━━━ DATA RECORDS
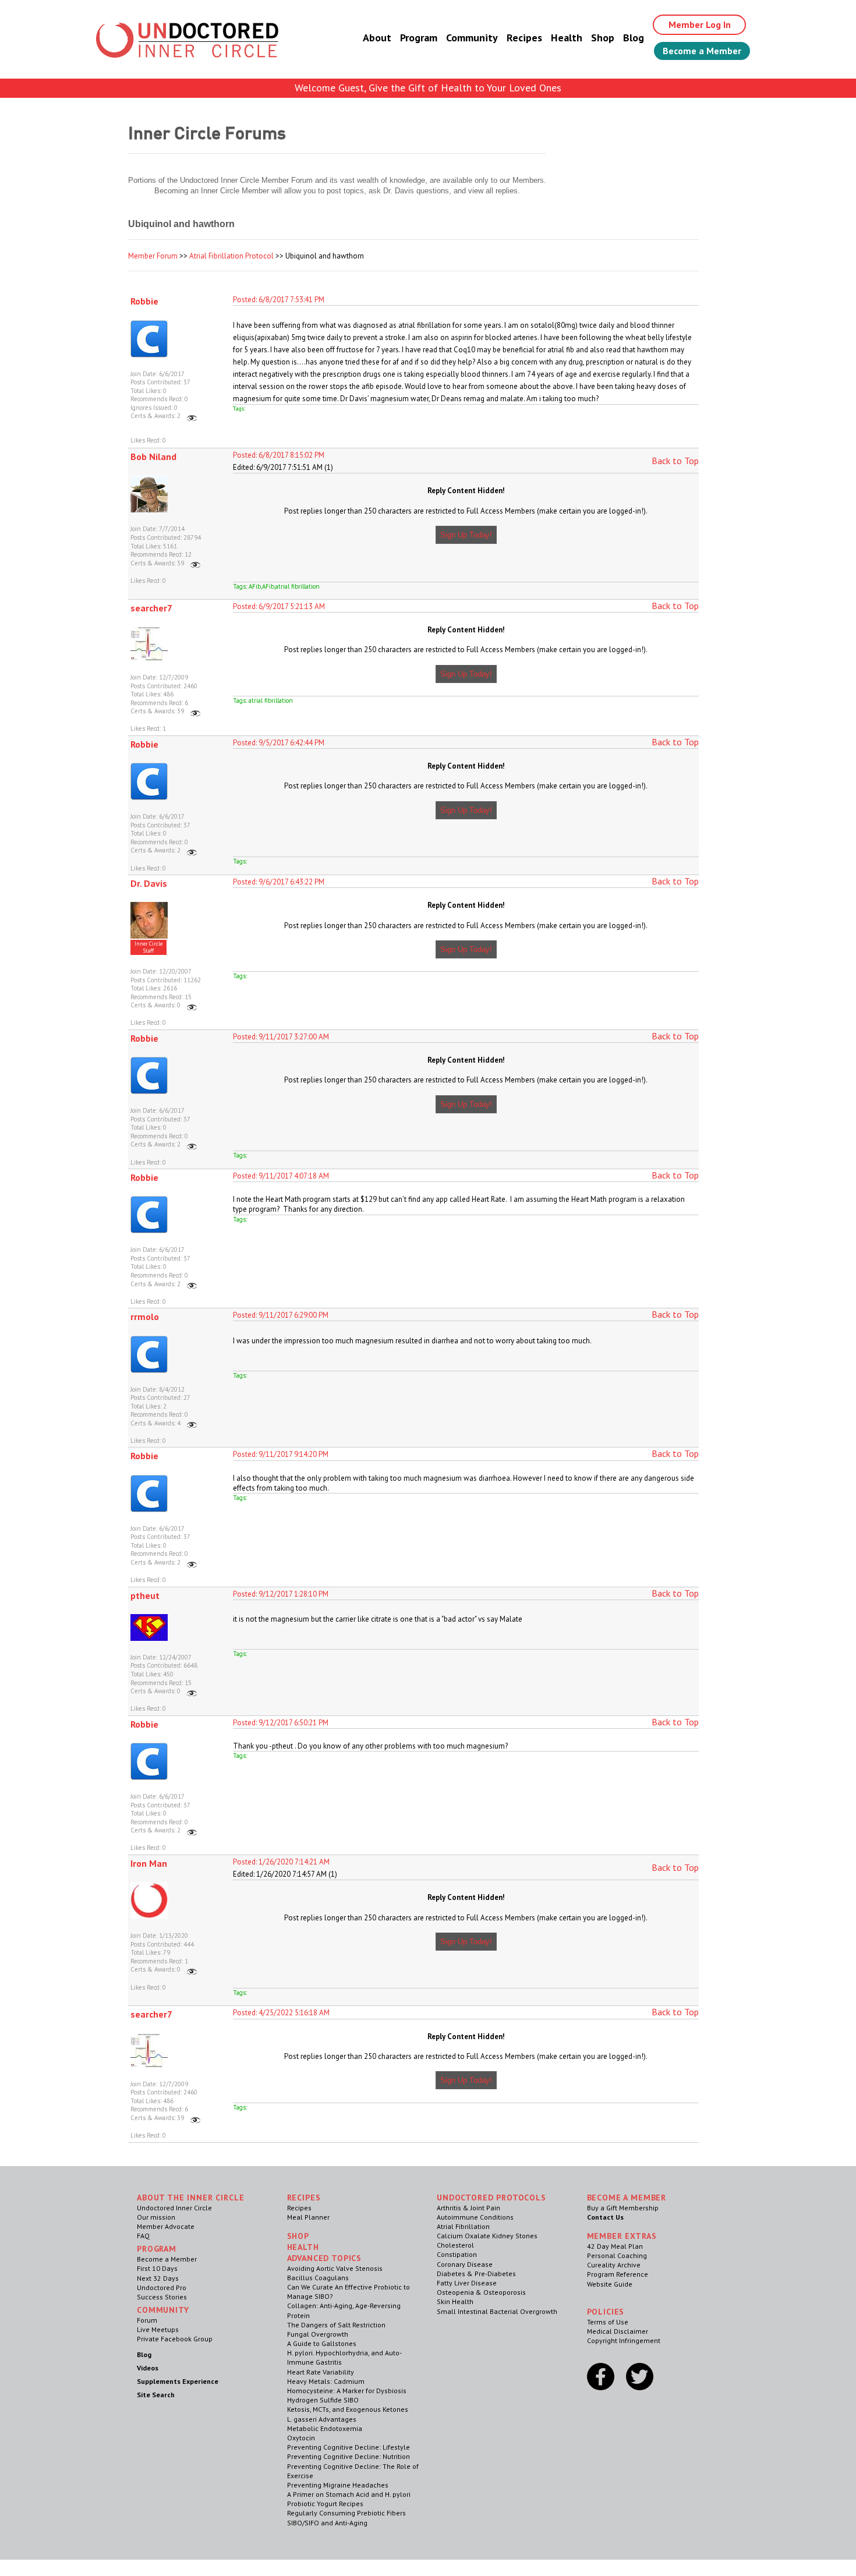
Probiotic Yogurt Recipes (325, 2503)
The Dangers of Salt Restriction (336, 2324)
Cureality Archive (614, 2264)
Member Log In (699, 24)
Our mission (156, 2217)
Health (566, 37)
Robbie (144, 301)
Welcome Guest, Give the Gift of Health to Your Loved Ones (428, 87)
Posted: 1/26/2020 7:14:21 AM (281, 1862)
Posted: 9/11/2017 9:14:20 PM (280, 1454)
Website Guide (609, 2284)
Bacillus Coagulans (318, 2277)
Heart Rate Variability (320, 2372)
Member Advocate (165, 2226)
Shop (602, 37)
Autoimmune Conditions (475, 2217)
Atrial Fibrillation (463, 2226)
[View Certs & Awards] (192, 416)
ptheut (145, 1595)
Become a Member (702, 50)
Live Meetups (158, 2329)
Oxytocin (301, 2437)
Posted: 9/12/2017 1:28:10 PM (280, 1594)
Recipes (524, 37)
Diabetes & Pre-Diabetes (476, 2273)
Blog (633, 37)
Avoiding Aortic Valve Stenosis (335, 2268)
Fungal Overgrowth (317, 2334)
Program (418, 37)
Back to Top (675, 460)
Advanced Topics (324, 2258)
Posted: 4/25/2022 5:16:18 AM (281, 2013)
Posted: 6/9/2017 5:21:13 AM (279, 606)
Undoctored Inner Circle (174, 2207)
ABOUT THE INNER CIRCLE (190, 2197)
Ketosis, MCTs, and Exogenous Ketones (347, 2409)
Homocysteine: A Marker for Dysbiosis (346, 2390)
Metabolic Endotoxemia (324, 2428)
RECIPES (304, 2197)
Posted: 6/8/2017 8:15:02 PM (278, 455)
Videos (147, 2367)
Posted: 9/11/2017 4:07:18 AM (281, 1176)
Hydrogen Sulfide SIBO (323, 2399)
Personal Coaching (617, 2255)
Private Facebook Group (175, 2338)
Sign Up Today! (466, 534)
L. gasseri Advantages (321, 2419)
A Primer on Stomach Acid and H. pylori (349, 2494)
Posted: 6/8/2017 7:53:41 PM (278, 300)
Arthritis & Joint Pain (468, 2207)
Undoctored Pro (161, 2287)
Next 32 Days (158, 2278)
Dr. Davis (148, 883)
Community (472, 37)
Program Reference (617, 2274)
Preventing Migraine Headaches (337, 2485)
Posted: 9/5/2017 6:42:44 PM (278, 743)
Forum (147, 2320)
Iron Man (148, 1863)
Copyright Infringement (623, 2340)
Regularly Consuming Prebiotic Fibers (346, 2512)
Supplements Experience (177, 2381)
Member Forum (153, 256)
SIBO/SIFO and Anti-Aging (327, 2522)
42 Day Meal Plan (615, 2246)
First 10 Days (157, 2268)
━━━━━━
Select and copy every line from the records that includes the word "Posted".

Posted: 1/26/2020 7:14:21 AM (281, 1862)
Posted: 9/11/2017 9:14:20 PM (280, 1454)
Posted: 9/12/2017 1:28:10 PM (280, 1594)
Posted: 4/25/2022 5:16:18 AM (281, 2013)
Posted: 6/9/2017 5:21:13 AM (279, 606)
Posted: 6/8/2017 8:15:02 PM (278, 455)
Posted: 9/11/2017 4:07:18 AM (281, 1176)
Posted: 6/8/2017 7:53:41 PM (278, 300)
Posted: 9/5/2017 6:42:44 PM (278, 743)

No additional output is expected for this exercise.